The consultant and her registrar

Every three weeks, I met with the consultant, or her registrar, to be cleared for the next infusion, which would follow shortly afterwards.

            “To my embarrassment, we have not met before,” the consultant said as she greeted me with a warm smile a few days before my second round, “but I know a lot about you.”

            “Then you have the advantage over me,” I responded jovially.

            “Let me introduce you to my new registrar,” she continued. It was only then that I noticed the silently attentive young woman sitting beside her. I sensed that most of my future consultations would be with her and I knew at once that we would get on well.

            Among other things, I was expected to consult them about supplements. The general advice was not to take any. However, Diana, my acupuncturist, had been encouraging me to take several.  Chemo was my priority and I was unwilling to compromise that in any way, but I was happy to run her suggestions past the consultant.

            “A few whacky questions for you,” I said.

            “Fire away.”

            “Frankincense oil rubbed into the roof of the mouth.”

            She laughed. “Why?”

            “Supposed to destroy cancer cells.”

            “There’s no scientific evidence,” she insisted. (Diana asserts that there is plenty. I know nothing, but I’m game for anything — even broccoli sprouts.) “It won’t harm you, but it won’t do any good... I can’t imagine what it would taste like.” (And she clearly had no desire to find out.) “It won’t get into the blood stream, you know... Is it expensive?”  I shook my head.

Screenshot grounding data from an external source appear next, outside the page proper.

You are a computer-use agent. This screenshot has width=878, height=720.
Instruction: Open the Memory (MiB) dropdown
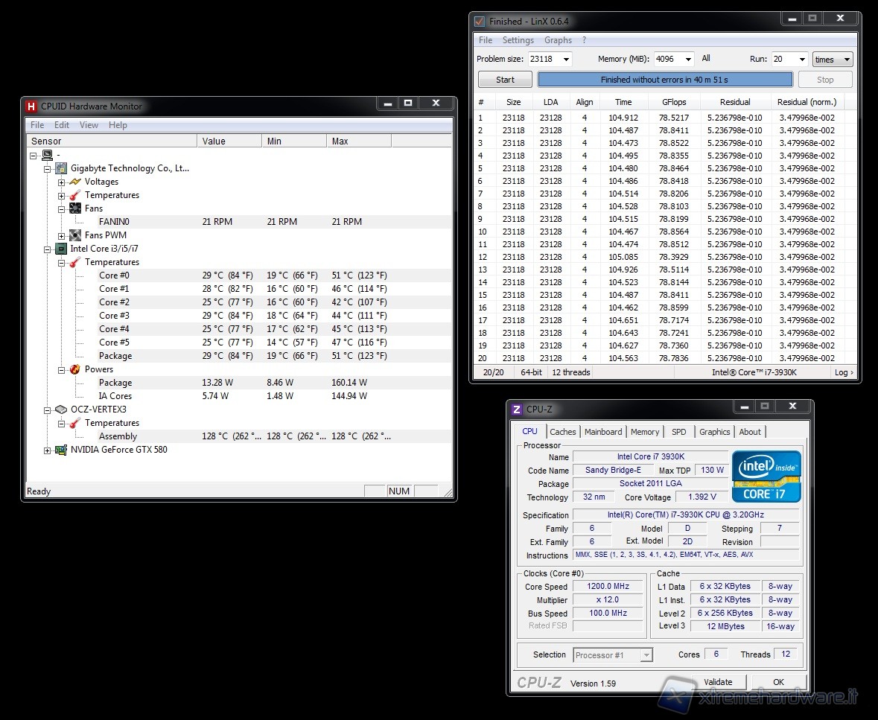[x=687, y=60]
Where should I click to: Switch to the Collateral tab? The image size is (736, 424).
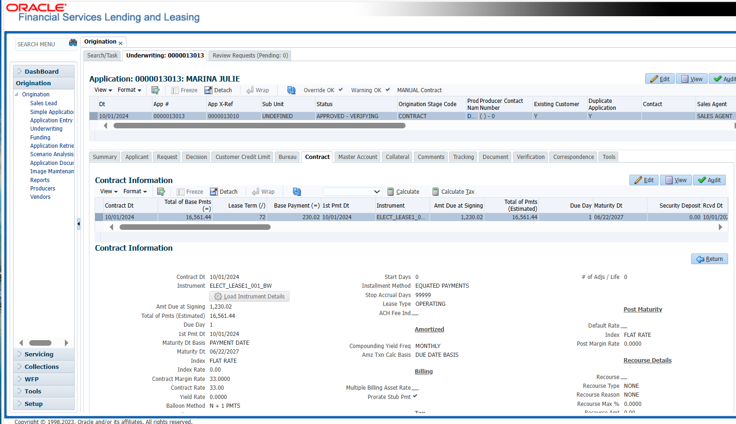397,157
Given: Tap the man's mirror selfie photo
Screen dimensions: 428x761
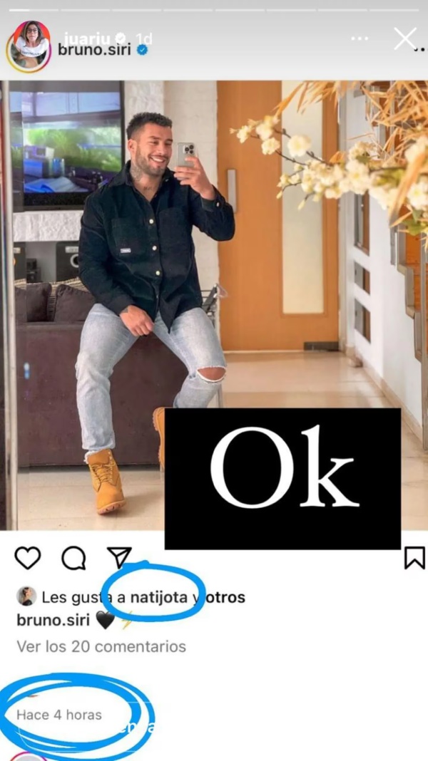Looking at the screenshot, I should point(157,285).
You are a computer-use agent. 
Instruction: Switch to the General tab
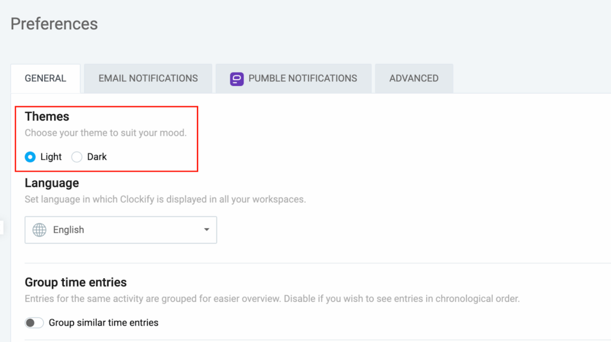click(x=45, y=78)
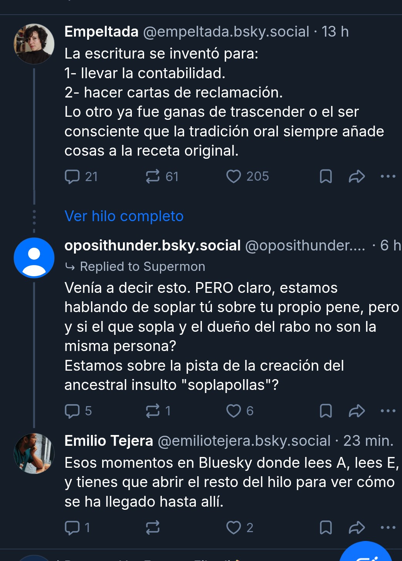The width and height of the screenshot is (402, 561).
Task: Tap the blue compose post button
Action: tap(366, 553)
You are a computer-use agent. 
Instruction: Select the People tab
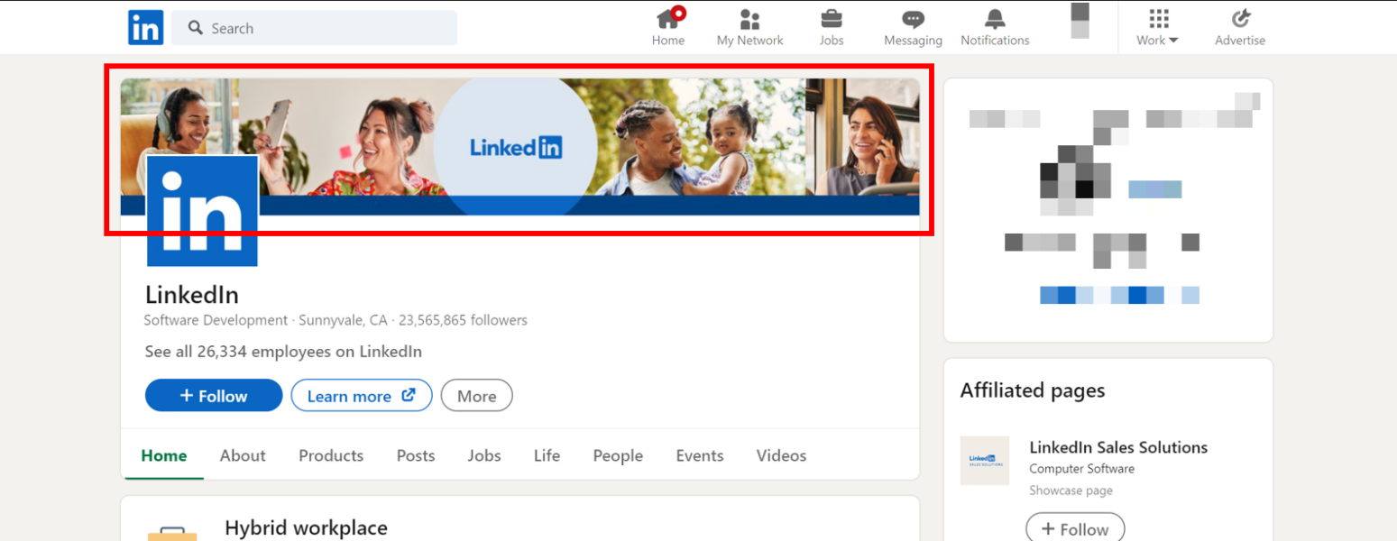tap(617, 455)
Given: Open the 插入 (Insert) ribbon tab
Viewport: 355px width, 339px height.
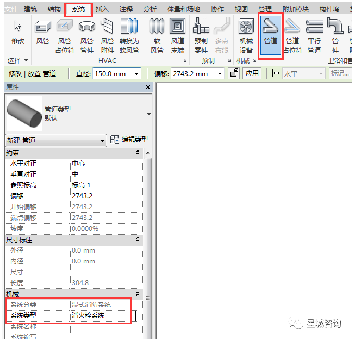Looking at the screenshot, I should (102, 9).
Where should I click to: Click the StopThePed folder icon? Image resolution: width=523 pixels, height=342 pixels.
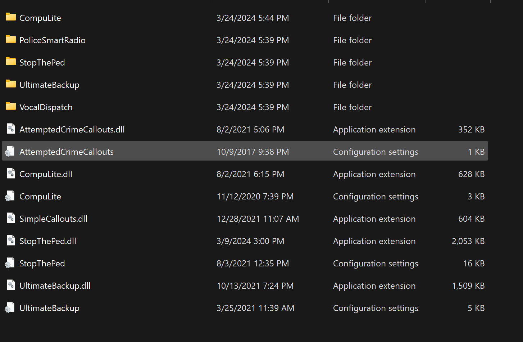[11, 62]
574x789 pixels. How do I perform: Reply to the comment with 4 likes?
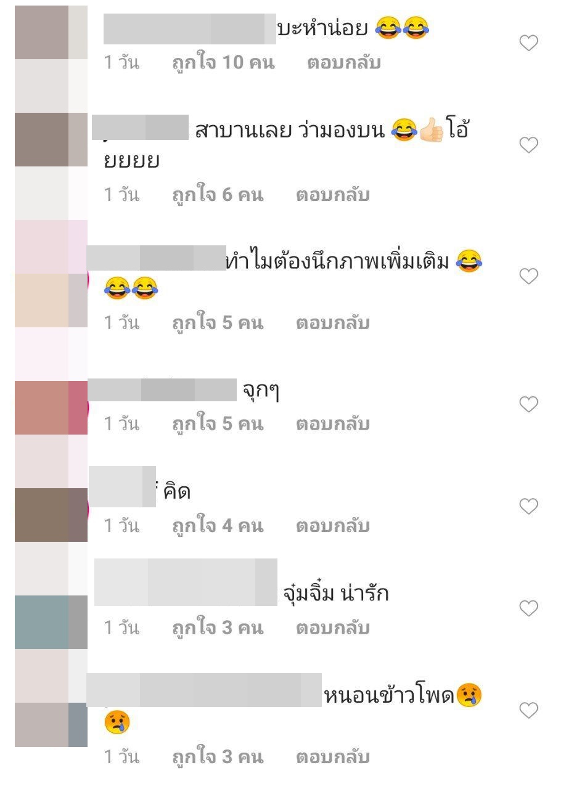[333, 526]
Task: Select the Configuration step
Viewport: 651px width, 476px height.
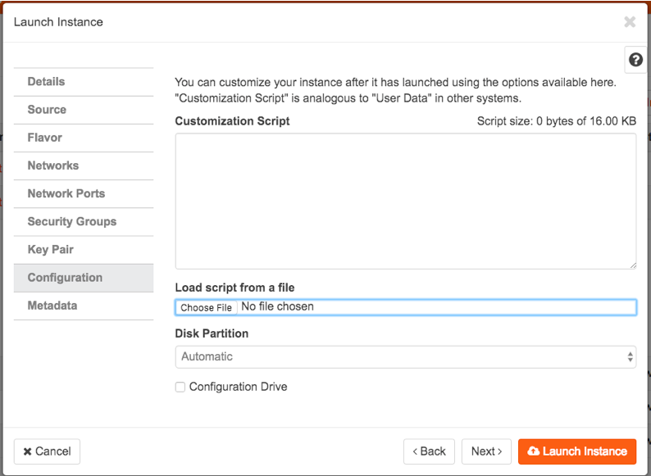Action: click(x=65, y=278)
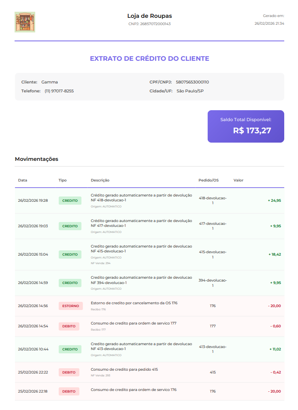This screenshot has width=298, height=410.
Task: Click the Movimentações section heading
Action: [x=36, y=159]
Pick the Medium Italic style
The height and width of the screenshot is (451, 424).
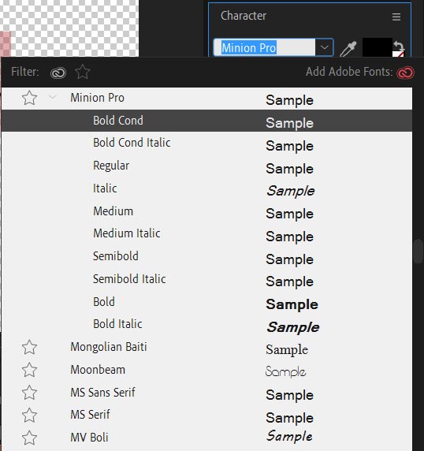(x=206, y=234)
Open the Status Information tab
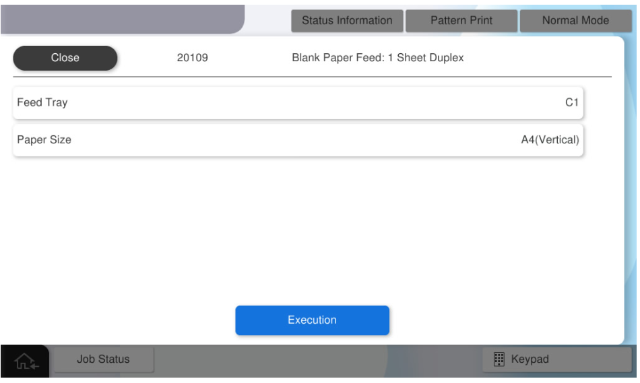640x383 pixels. (x=347, y=20)
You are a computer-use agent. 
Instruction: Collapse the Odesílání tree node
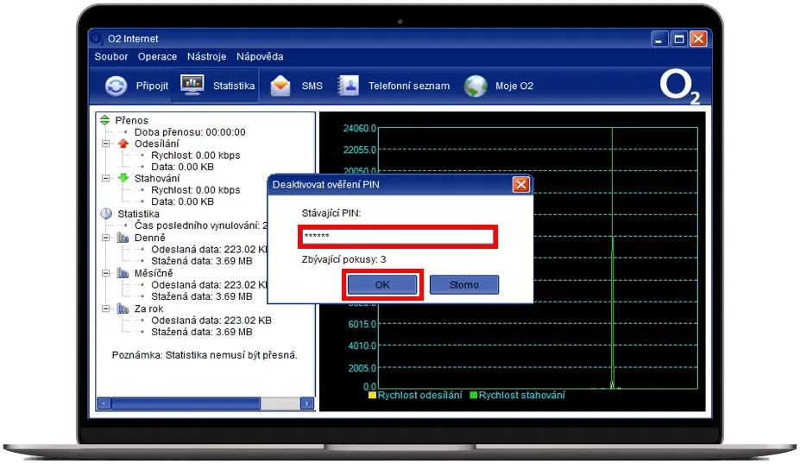click(106, 143)
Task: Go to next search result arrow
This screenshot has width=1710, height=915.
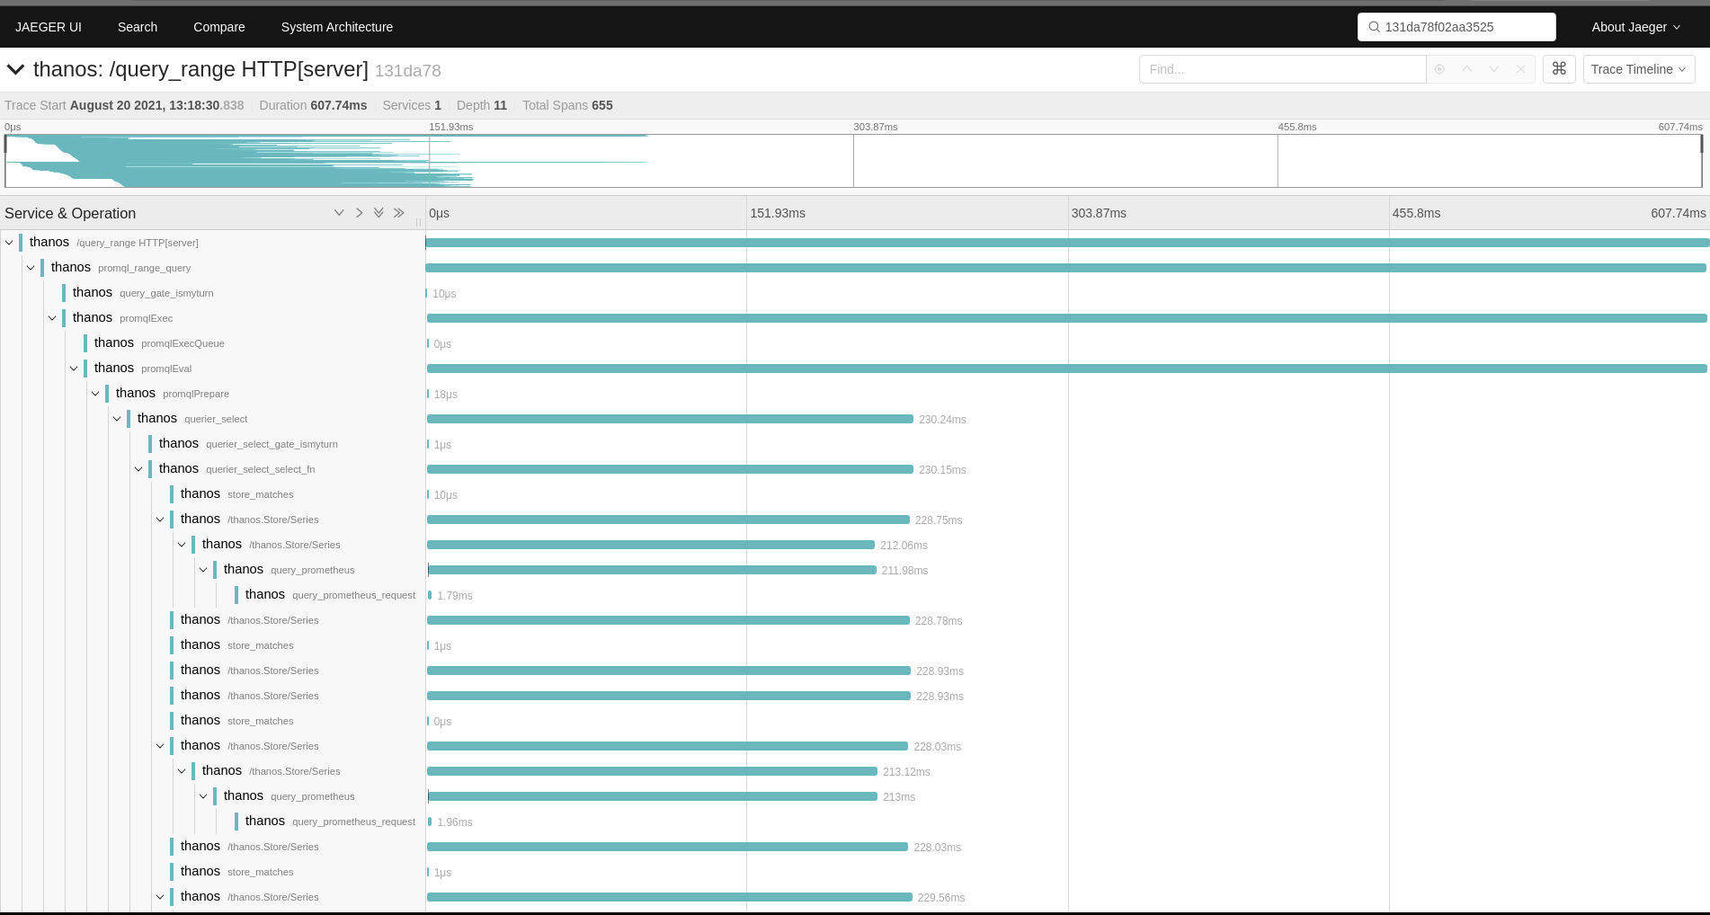Action: (x=1493, y=69)
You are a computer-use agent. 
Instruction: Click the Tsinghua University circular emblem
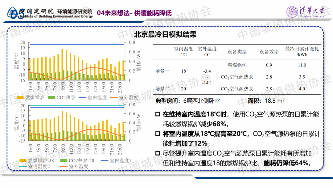click(292, 12)
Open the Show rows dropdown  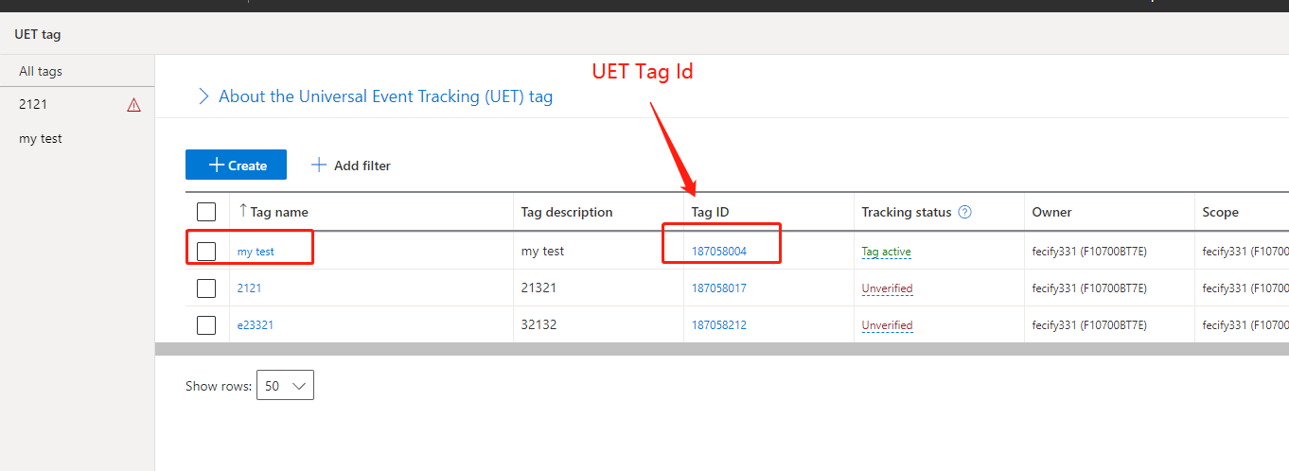pyautogui.click(x=285, y=386)
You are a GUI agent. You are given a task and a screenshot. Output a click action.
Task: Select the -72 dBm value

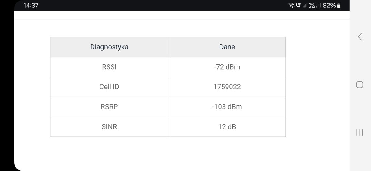click(227, 67)
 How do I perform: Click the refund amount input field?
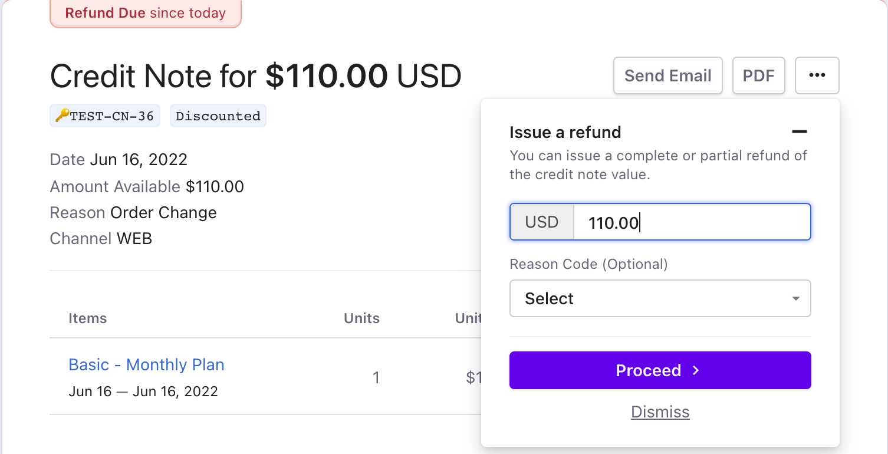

             “Tincture of wild lettuce?” She looked puzzled. “To calm restless legs”, I explained, feeling myself on firmer ground. A shrug was her answer.

            “Magnesium oil for the same purpose.”

            “Well, yes. I have heard that does work”

We then moved on to the routine business as she asked had I had any nausea, vomiting, breathlessness, neuropathy and I forget what else.

 

Our next meeting was just before my fourth infusion. Although I was only halfway through the chemo it was now necessary to start organising the radiotherapy. She explained that the intention was to give me the maximum dose of 39 sessions spread over almost eight weeks. Finally, she said encouragingly, the warmth of her smile once more breaking through, “You are dealing excellently well with the chemo.”

            But however well I might be coping with it, something was wrong — not with my body, but with my mind. I knew and recognised the problem, but did not know how to fix it.


[1] Traditionally associated with the Siddhartha leaving home for the life of a homeless wanderer. In spirit, ‘going forth’ constitutes a willingness to change or an openness to new experience akin to the spirit of adventure.

[2] A term from Tibetan Buddhism indicating an intermediate stage or state. The dream bardo is considered to be a state intermediate between sleeping and waking; the bardo of death is intermediate between the past and future life etc.

Anonymous
  • What a lovely piece of writing

    I have popped over from the breast cancer forum, so don't know if I'm supposed to post on here, but what you have written is very up lifting

    Wishing you all the best on your journey

  • FormerMember
    FormerMember

    Thank you for your kind comments. You are more than welcome to comment on my blog; so far as I am concerned it is open to anyone. Please come again!

    Wishing you the best on your journey too.